Re: GFS2: Pull request (merge window)

From: Linus Torvalds
Date: Fri May 05 2017 - 17:08:05 EST


On Fri, May 5, 2017 at 1:28 PM, Bob Peterson <rpeterso@xxxxxxxxxx> wrote:
>
> I asked around, but nobody could tell me what went wrong. Strangely,
> this command:
>
> git log --oneline --right-only origin/master...FETCH_HEAD --stat
>
> doesn't show this, but this one does:
>
> git diff --stat --right-only origin/master...FETCH_HEAD

So the fundamental difference between "git log" and "git diff" is that
one is a "ser operation" on the commits in question, and the other is
fundamentally a "operation between two endpoints".

And that's why "git log" will always show the "right" thing - because
even in the presense of complex history, there's no ambiguity about
which commits are part of the new set, and which are in the old set.
So "git log" just does a set difference, and shows the commits in one
set but not the other.

But "git diff", because it is fundamentally about two particular
points in history, can have a hard time once you have complex history:
what are the two points?

In particular, what "git diff origin/master...FETCH_HEAD" means is really:

- find the common point (git calls it "merge base" because the common
point is also used for merging) between the two commits (origin/master
and FETCH_HEAD)

- do the diff from that common point to the end result (FETCH_HEAD)
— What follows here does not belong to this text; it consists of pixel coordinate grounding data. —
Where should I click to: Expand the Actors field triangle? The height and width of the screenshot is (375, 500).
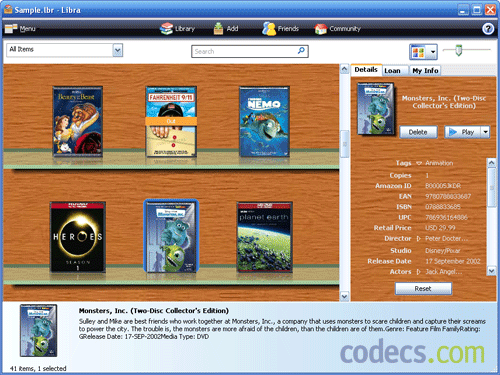pos(419,272)
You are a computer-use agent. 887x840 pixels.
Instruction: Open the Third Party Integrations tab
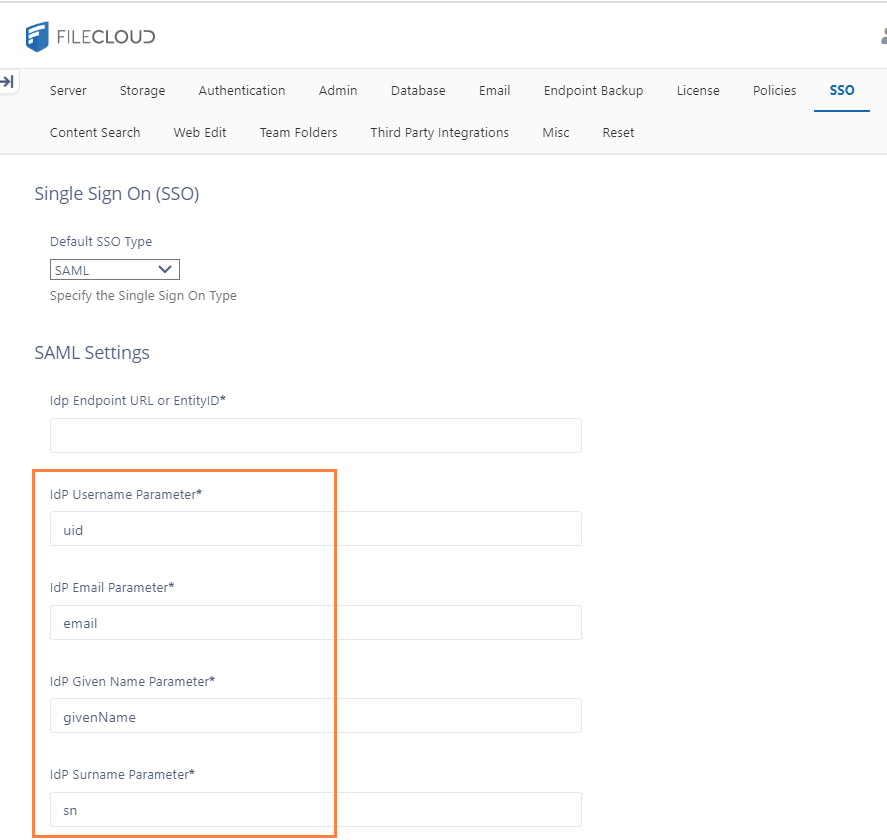point(440,132)
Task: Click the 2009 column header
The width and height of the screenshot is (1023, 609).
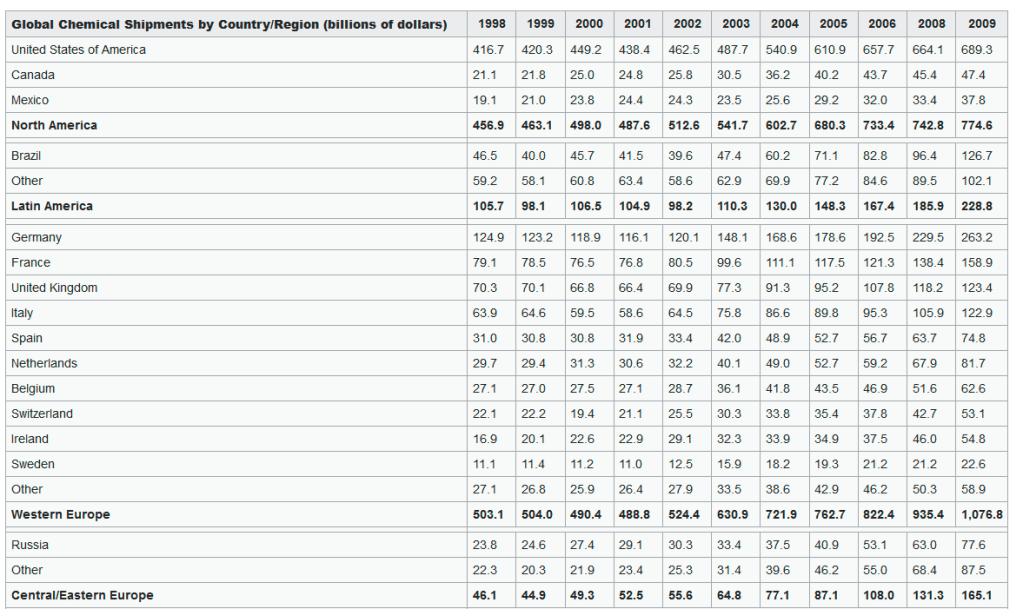Action: coord(981,24)
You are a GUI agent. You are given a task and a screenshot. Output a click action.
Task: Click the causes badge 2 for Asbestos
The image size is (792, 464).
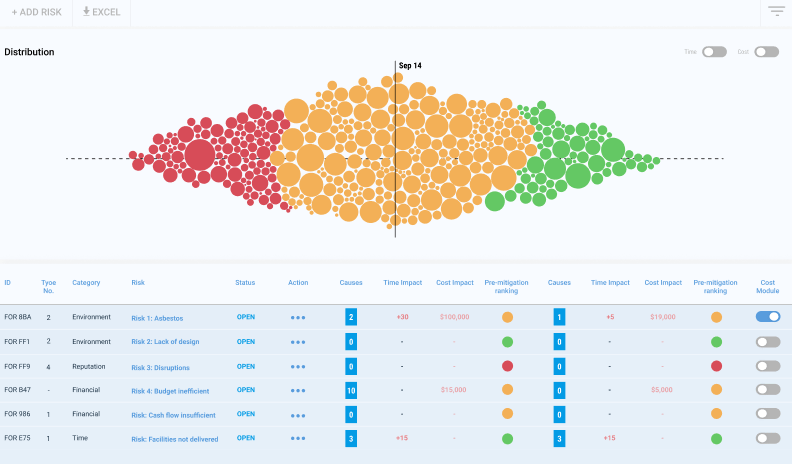[x=351, y=317]
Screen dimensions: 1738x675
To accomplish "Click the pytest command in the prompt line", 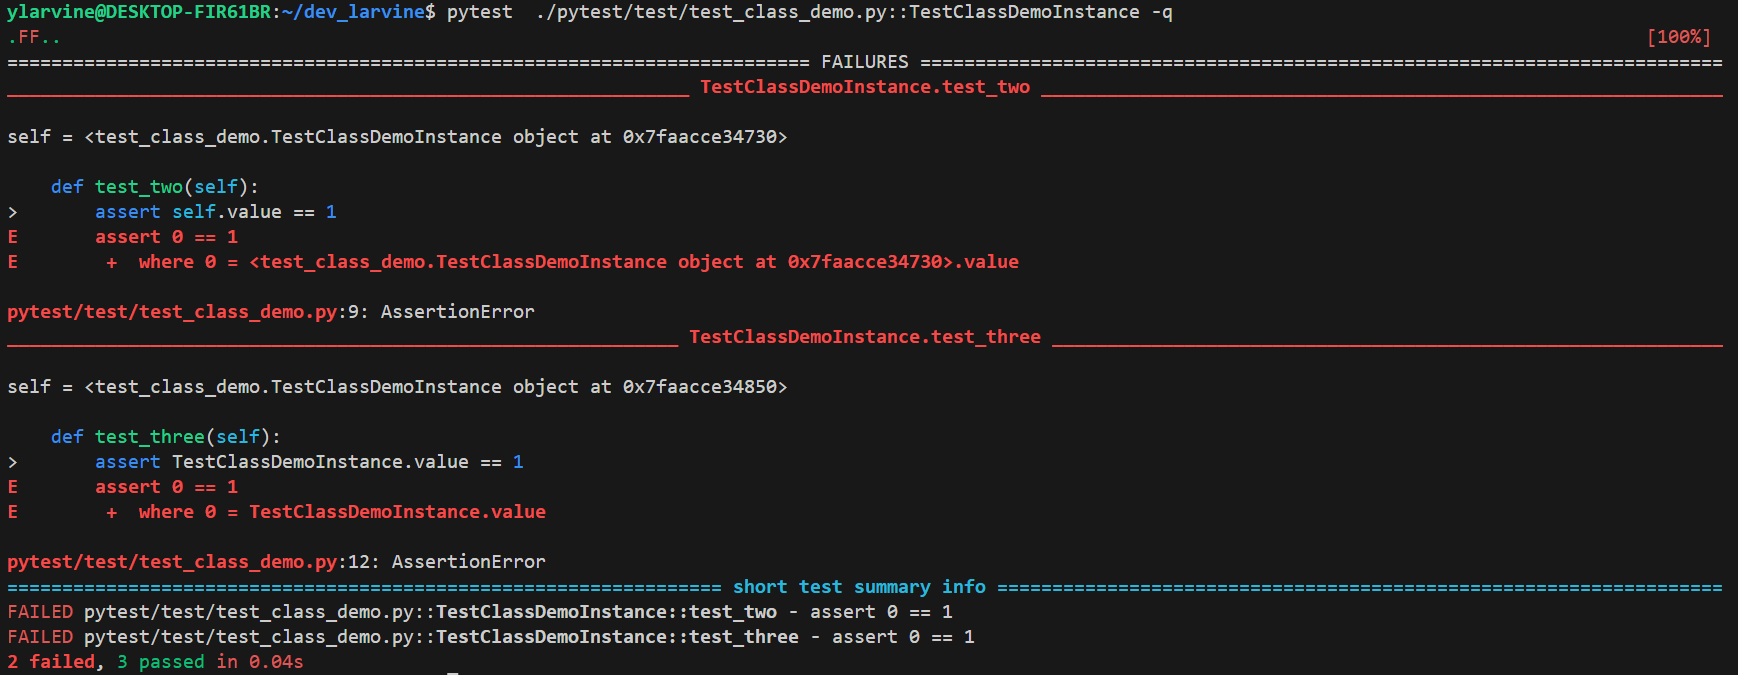I will click(x=479, y=12).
and for linear history that is all very obvious and unambiguous.

But once you have non-linear history, and particularly once you have
back-merges (ie you're not just merging work that is uniquely your own
from multiple of your *own* branches, but you're also doing merges of
upstream code), the notion of that "common case" is no longer
unambiguous. There is not necessarily any *one* common base, there can
be multiple points in history that are common between the two
branches, but are distinct points of history (ie one is not an
ancestor of another).

And since a diff is fundamentally about just two end-points ("what are
the differences between these two points in the history"), "git diff"
fundamentally cannot handle that case without help.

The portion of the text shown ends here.